+++ Exercise passage +++

In May 2013, a cultural group called “Atenistas” organized an open tour in Kypseli, one of the most densely populated neighbourhoods off-Patision street. The tour was scheduled to end in the premises of a primary school where three “famous Kypseliots” (a poet cum writer, a director and an architect) would deliver speeches about their neighbourhood. Parts of the speech of the established poet and writer Kiki Dimoula became the subject of a bitter public debate due to their xenophobic depictions of the current demography of the neighbourhood and its effects to the lives of “original” Kypseliots. We will hereby translate the most contentious parts of the talk and invite the reader to compare their spirit with that of the taxi-driver’s comment quoted in the very beginning of this section.

I live in Kypseli for 76 years; on the very same street. I have lived through the nice years of Kypseli (ta oraia hronia tis Kypselis) … Pythias’ street, where I lived, was full of beautiful detached houses with gardens, the inhabitants all knew each other. It was very picturesque … I still live here, not entirely reconciled with the changes … Let us not forget that the foreigners, who found themselves here, did so because of the poverty of their countries … But we must state, as well, that they are a constant danger. The locals are in danger of being mugged on the street … 42 Pythias’ street, where my sister lives. She was hospitalised twice. Twice she was beaten by someone outside her door because she could not find her key house quickly enough … Limited cases, yes, but the fear is unlimited. I do not mean to say that the foreigners of Kypseli are burglars. But if one goes to the square, there is no space to walk. Foreign people sit on the benches –naturally, they want to pass the time—and they play some strange card games of their own and the whole place becomes full of little cards. Of course, the Kypseliots have been displaced; this is a fact. Of course we love the foreigners, since they left their countries to come and live here, to work, but the spaces need to be somehow distributed … I have become accustomed to foreigners; accustomed to waking up and seeing them. I have come across many blacks pushing supermarket trolleys … I wish hunger did not exist, I wish all the races of the world were mixed, but here there is a problem now. How are these people [referring to “foreigners”] supposed to sustain themselves? I am really pleased today that I found myself among other Kypseliots. Really pleased.

+++ Data for review +++

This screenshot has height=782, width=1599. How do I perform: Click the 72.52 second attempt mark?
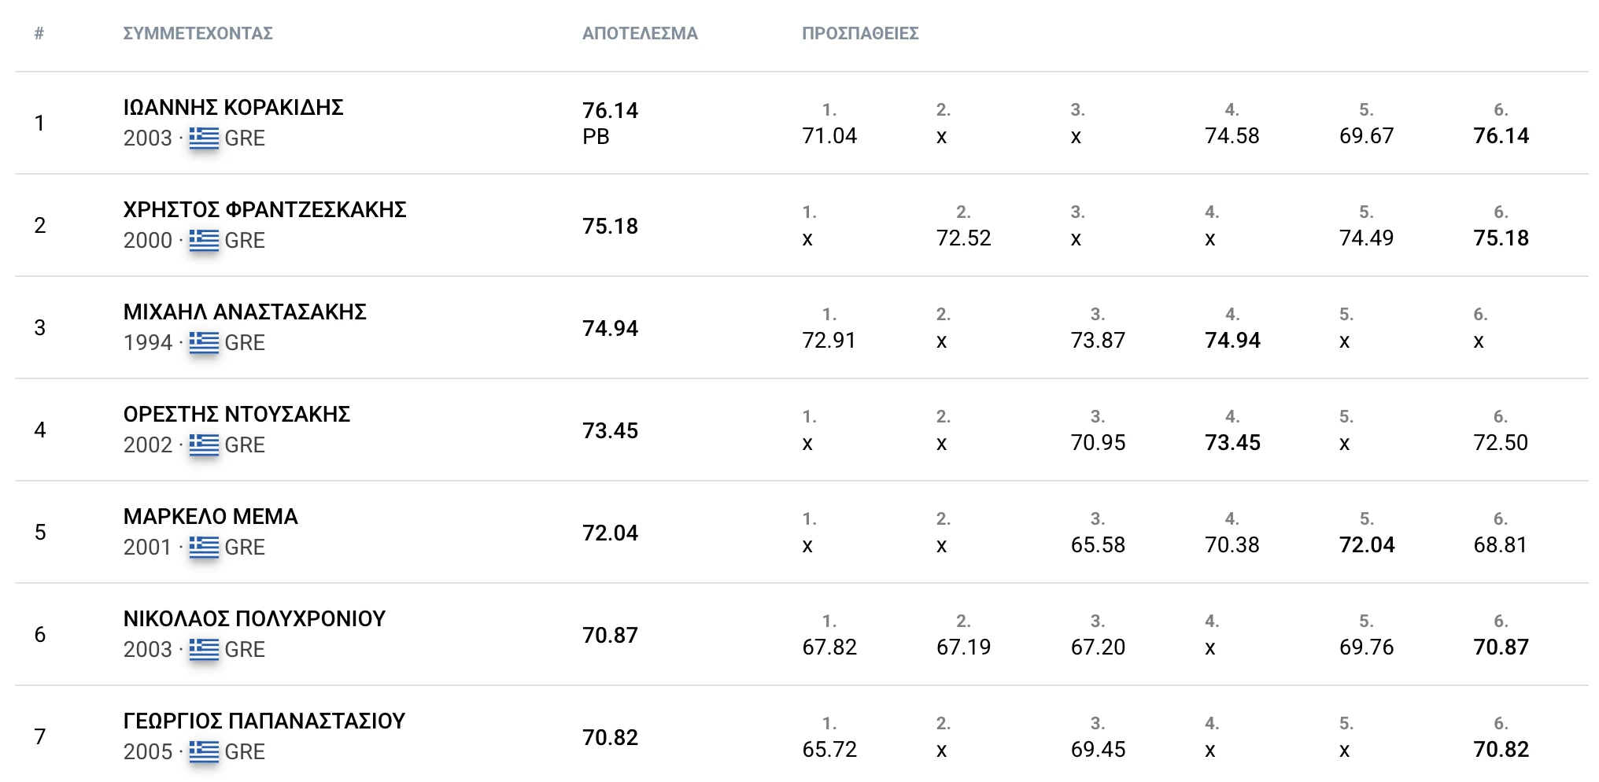(963, 238)
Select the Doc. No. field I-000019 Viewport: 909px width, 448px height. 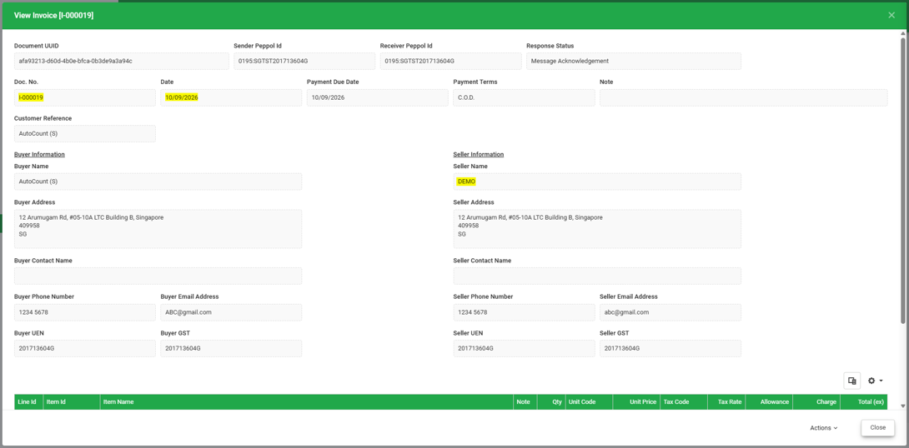tap(84, 97)
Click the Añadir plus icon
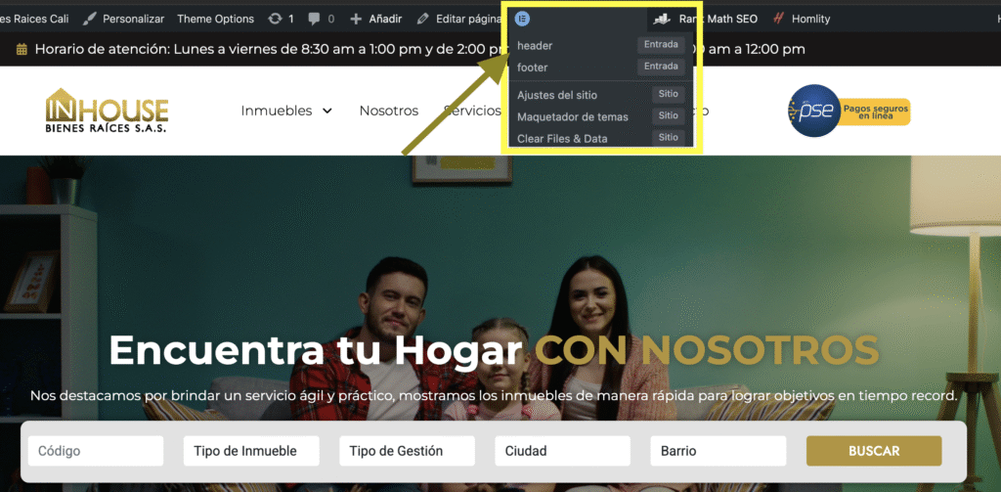 click(356, 19)
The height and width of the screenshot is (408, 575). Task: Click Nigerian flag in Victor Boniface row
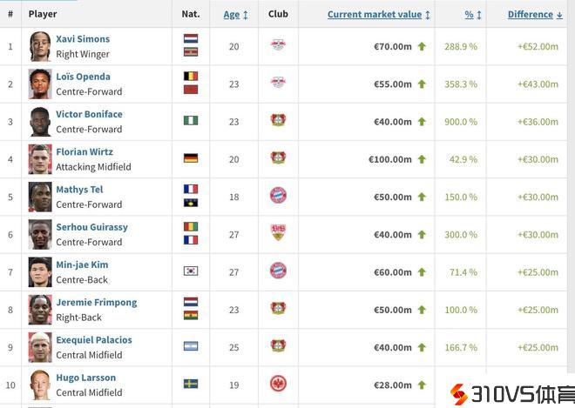coord(191,120)
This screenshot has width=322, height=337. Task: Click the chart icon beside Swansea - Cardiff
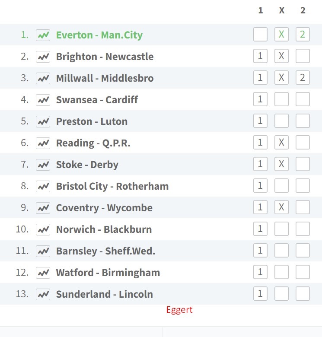click(x=43, y=100)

+++

» **List of tasks**:
[A] Rewrite the Kypseli passage from "In May 2013, a" down to "of this section.", putting "secondary school" in place of "primary school".
[B] In the Kypseli passage, which cultural group organized the open tour in May 2013?
[C] Continue the Kypseli passage from the point where it ends.

» **Numbered answers**:
[A]
In May 2013, a cultural group called “Atenistas” organized an open tour in Kypseli, one of the most densely populated neighbourhoods off-Patision street. The tour was scheduled to end in the premises of a secondary school where three “famous Kypseliots” (a poet cum writer, a director and an architect) would deliver speeches about their neighbourhood. Parts of the speech of the established poet and writer Kiki Dimoula became the subject of a bitter public debate due to their xenophobic depictions of the current demography of the neighbourhood and its effects to the lives of “original” Kypseliots. We will hereby translate the most contentious parts of the talk and invite the reader to compare their spirit with that of the taxi-driver’s comment quoted in the very beginning of this section.

[B] A cultural group called "Atenistas."

[C]
Dimoula’s speech metonymically stands for the dominant narrative, prevalent among Greek people who reside or visit frequently the impoverished parts of the urban centres of Athens where most diaspora communities live. With the striking exception of politicised members of pro-migrant activist groups, associated mainly with the radical left and/or anarchist circles, the majority of respondents articulated stereotypically negative discourses about the “migrants”. Foreigners, xenoi were almost indiscriminately portrayed as a cultural and physical threat to local communities and the nation in general (cf. Silverstein, 376; Vertovec, 243). The organizing themes of this dominant narrative, the convenient “story seeds” (Knight, 153) relate to perceptions of migrants as dangerous, potentially prone to criminal activity, as unhealthy and possibly contagious, and as religious and cultural misfits that will never “assimilate” (den afomoionontai) in Greek society. Their countries of origin are imagined as “poor” and “destitute”, while their “cultures” are frequently judged as “backwards”, “inferior” or lagging modernisation.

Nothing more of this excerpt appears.